─── INPUT
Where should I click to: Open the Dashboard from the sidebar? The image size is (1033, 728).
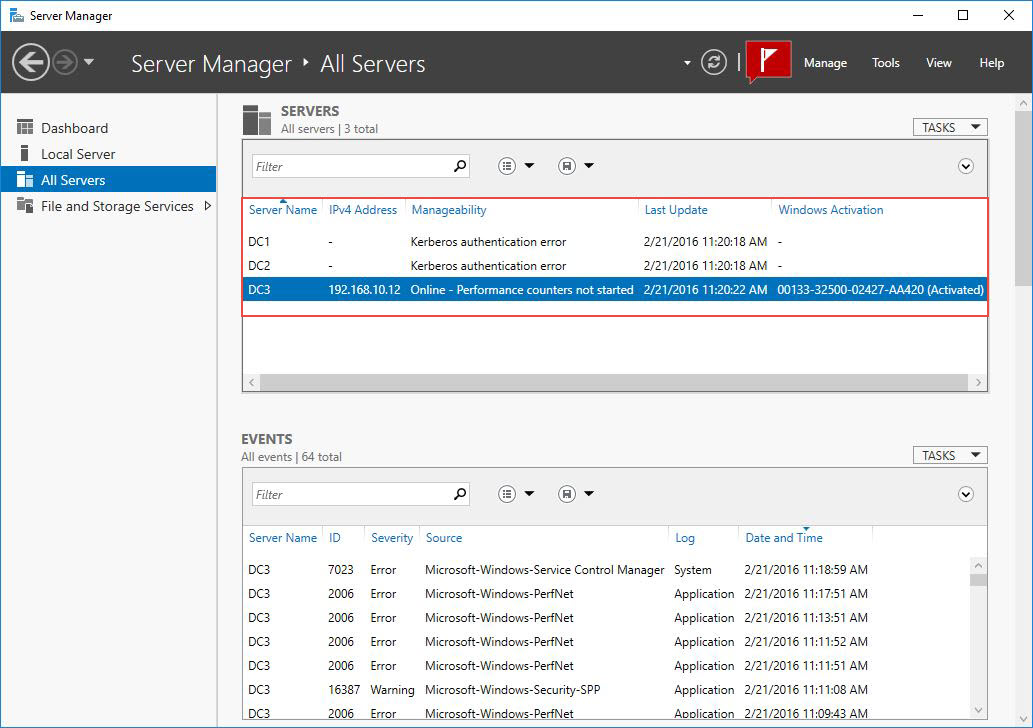point(73,127)
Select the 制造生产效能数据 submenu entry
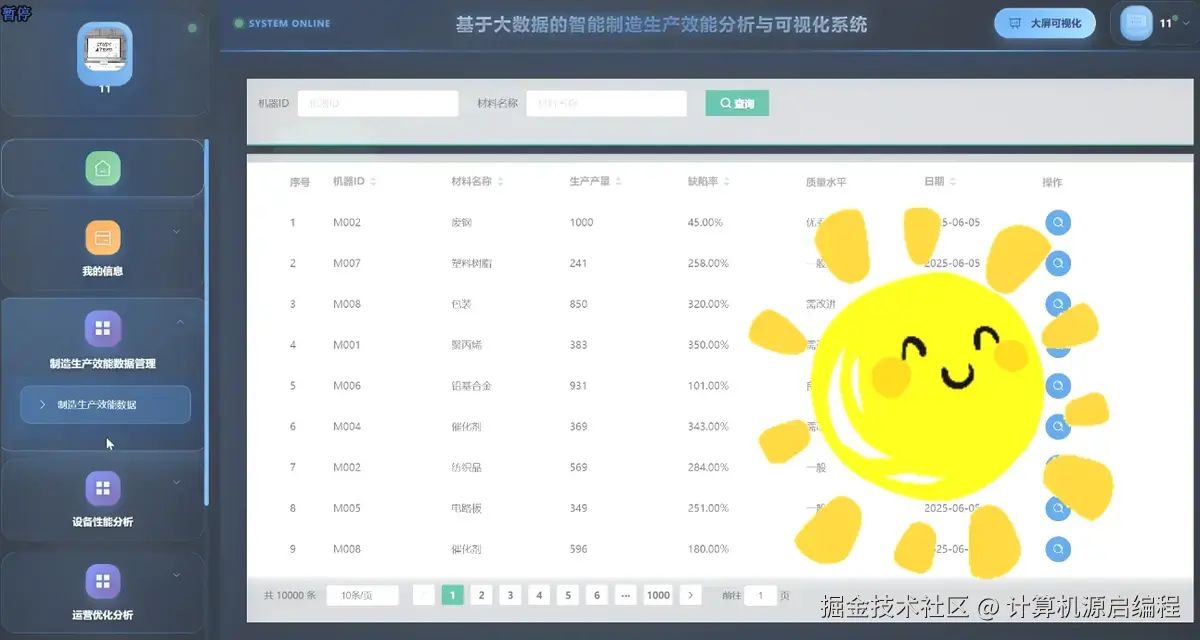Image resolution: width=1200 pixels, height=640 pixels. [110, 405]
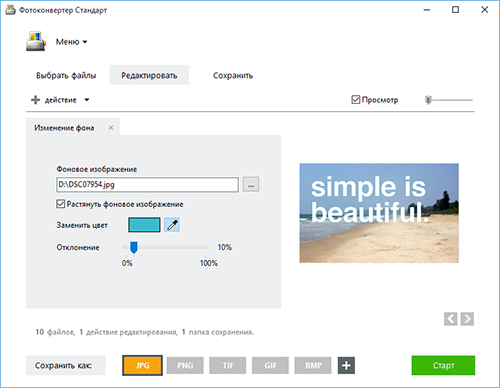This screenshot has height=388, width=500.
Task: Show the next preview image
Action: tap(467, 319)
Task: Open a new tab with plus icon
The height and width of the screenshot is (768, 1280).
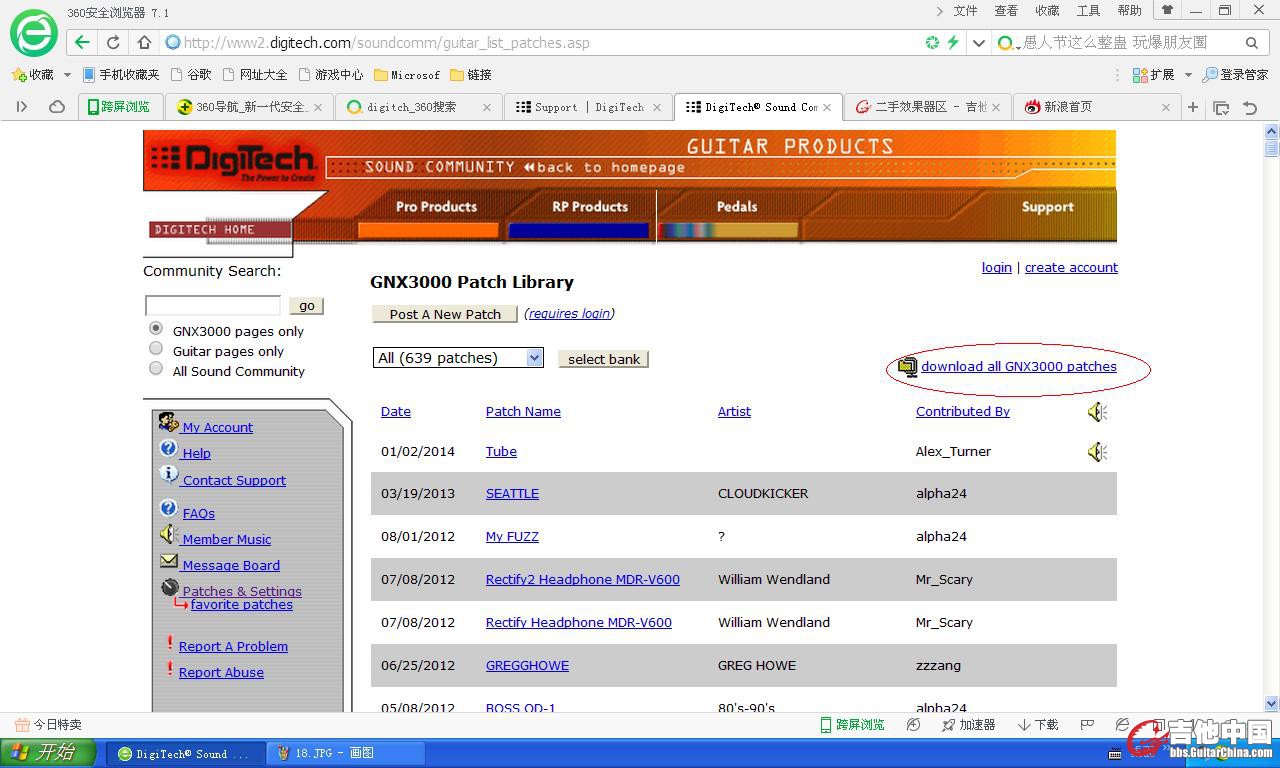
──────
▶ [EXERCISE INSTRUCTIONS] An exact copy of the listing above is to be set down, with no pictures in it.

▶ [ANSWER TO THE PROBLEM]
Where should I click to: Open the Dashboard from the sidebar? The image size is (1033, 728).
point(73,127)
Select the 制造生产效能数据 submenu entry
Image resolution: width=1200 pixels, height=640 pixels. [110, 405]
This screenshot has height=388, width=500.
Task: Show the next preview image
Action: tap(467, 319)
Task: Open a new tab with plus icon
The height and width of the screenshot is (768, 1280).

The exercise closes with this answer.